Consumer Financial Protection Bureau – Although critics claim it will strangle financial innovation, the new CFPB may prove a boon to businesses by encouraging competition and efficient markets, reports The New Yorker.
It’s Economics 101 – a consumer bureau that arms buyers with better information will encourage comparison shopping, thereby improving the efficiency of financial markets. Currently, many consumers are confused by pages of tiny-script legalese on mortgage or credit-card agreements and often unaware of how much they are paying and why. At a time when Americans “profoundly distrust” banks, the CFPB could help the industry create better credit products for customers.
A Defense of Dodd-Frank – The Miami Herald editorial board is calling for the Obama administration to stand staunchly behind the Dodd-Frank Act, and in particular, the new Consumer Financial Protection Bureau.
Opponents of the law – mainly Republicans – have proposed legislation to sharply curtail the new bureau’s powers, citing fears of Big Government. The editorial said those efforts are misguided because the CFPB already includes the necessary checks and balances.

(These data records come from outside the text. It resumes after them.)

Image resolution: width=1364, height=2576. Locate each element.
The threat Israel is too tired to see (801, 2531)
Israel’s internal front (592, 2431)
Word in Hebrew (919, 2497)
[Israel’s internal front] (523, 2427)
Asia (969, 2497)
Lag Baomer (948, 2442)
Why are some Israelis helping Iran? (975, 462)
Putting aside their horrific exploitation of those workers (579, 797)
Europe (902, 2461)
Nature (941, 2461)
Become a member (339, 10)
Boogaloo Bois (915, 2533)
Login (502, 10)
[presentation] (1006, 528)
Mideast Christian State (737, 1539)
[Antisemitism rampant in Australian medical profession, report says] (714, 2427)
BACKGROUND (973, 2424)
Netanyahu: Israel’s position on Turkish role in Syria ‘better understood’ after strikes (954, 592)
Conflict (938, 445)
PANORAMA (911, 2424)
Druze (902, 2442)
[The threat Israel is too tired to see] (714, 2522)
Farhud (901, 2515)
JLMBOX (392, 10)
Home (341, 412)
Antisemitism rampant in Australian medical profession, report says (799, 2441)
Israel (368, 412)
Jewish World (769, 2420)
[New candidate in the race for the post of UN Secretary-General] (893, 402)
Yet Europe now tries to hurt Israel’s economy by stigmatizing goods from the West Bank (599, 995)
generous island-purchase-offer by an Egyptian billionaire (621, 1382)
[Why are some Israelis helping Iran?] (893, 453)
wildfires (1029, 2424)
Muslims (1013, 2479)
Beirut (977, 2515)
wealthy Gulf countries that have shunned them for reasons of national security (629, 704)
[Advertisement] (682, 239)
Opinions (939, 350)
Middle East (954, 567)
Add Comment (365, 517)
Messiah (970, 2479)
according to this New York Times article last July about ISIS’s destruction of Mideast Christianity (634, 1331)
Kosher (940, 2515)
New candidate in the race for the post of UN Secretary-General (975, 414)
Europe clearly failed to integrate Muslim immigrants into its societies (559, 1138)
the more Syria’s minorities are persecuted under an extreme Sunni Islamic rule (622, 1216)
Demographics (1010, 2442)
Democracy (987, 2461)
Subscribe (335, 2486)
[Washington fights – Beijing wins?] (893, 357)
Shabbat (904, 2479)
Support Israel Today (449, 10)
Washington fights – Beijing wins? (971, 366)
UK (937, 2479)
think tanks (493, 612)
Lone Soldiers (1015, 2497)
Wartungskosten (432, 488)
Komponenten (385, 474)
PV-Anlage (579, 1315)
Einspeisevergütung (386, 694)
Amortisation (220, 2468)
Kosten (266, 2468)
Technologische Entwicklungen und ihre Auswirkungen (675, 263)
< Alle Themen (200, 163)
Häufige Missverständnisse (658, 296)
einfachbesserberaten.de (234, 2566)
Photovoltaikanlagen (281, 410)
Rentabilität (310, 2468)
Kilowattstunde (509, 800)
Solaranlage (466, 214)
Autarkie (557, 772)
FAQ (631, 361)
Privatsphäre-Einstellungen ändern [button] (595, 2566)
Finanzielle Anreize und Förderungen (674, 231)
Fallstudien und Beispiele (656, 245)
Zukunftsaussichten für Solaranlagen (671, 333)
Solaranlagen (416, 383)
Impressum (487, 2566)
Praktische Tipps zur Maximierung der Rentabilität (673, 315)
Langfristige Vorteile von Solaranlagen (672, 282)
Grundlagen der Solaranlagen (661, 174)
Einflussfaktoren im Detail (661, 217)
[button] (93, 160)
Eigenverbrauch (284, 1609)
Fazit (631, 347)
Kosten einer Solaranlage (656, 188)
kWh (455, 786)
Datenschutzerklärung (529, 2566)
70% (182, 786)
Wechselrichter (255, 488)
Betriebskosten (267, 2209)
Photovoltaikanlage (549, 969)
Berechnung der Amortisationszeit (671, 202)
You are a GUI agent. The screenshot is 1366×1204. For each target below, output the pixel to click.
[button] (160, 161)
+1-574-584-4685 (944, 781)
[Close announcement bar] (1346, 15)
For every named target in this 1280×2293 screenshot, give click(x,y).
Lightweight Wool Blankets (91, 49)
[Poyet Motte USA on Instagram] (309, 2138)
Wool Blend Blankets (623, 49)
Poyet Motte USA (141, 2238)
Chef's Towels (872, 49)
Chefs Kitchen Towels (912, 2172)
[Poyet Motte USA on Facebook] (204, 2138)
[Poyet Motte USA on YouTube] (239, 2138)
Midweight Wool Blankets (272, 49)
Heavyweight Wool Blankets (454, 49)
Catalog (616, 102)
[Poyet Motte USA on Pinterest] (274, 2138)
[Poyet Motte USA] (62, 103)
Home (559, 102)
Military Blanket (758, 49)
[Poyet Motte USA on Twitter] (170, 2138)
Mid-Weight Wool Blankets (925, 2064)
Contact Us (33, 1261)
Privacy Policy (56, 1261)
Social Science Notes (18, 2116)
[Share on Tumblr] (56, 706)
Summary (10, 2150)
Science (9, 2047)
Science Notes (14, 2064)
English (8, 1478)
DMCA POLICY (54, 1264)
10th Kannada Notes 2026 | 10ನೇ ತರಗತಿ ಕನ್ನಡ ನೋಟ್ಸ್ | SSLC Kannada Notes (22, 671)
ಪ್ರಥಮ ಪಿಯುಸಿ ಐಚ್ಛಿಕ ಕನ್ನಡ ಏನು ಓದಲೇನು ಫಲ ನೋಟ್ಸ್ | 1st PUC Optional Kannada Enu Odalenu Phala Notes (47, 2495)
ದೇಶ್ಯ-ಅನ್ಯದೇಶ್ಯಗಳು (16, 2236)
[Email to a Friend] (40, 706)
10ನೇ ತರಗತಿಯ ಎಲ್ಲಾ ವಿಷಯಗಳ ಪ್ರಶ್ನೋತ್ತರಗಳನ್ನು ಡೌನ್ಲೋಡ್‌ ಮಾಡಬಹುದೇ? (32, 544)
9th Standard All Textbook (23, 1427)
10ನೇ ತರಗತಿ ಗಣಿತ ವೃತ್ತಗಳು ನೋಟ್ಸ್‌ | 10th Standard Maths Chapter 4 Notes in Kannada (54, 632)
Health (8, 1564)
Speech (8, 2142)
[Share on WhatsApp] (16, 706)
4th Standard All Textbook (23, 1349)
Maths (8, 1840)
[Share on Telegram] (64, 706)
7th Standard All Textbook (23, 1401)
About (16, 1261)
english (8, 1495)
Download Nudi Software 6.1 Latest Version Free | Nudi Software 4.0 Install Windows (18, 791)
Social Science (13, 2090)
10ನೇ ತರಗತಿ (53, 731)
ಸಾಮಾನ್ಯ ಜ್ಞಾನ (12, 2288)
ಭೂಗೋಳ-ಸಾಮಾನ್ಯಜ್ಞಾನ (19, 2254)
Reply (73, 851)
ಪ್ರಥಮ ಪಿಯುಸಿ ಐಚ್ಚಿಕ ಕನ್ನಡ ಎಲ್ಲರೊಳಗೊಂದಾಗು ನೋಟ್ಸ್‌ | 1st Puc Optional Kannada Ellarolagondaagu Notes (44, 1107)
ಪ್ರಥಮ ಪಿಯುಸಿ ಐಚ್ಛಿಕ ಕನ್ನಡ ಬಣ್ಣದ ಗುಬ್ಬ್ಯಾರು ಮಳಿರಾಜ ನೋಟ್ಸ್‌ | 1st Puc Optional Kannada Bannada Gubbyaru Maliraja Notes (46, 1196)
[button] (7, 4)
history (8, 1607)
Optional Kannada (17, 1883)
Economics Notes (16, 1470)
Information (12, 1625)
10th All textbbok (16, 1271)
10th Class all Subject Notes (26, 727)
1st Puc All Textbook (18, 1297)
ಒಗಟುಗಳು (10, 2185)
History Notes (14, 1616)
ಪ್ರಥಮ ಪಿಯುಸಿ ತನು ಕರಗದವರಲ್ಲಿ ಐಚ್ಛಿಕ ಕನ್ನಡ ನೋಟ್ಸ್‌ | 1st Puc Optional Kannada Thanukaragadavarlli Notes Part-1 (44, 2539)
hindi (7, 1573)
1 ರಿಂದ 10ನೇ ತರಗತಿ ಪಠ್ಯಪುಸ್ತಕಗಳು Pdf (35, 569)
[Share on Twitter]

The Warren Threat – Elizabeth Warren, opposed by congressional Republicans for the top job at the Consumer Financial Protection Bureau, is a threat to banks because she is “so darned honest about banking abuses,” according to a Reuters columnist.
It’s not that Warren is “so bloody disagreeable,” as one ex-banker said. It’s because the tough consumer advocate wants to change the status quo and end rampant credit abuses, junk fees and other financial shenanigans buried in forms and statements only bank lawyers fully understand.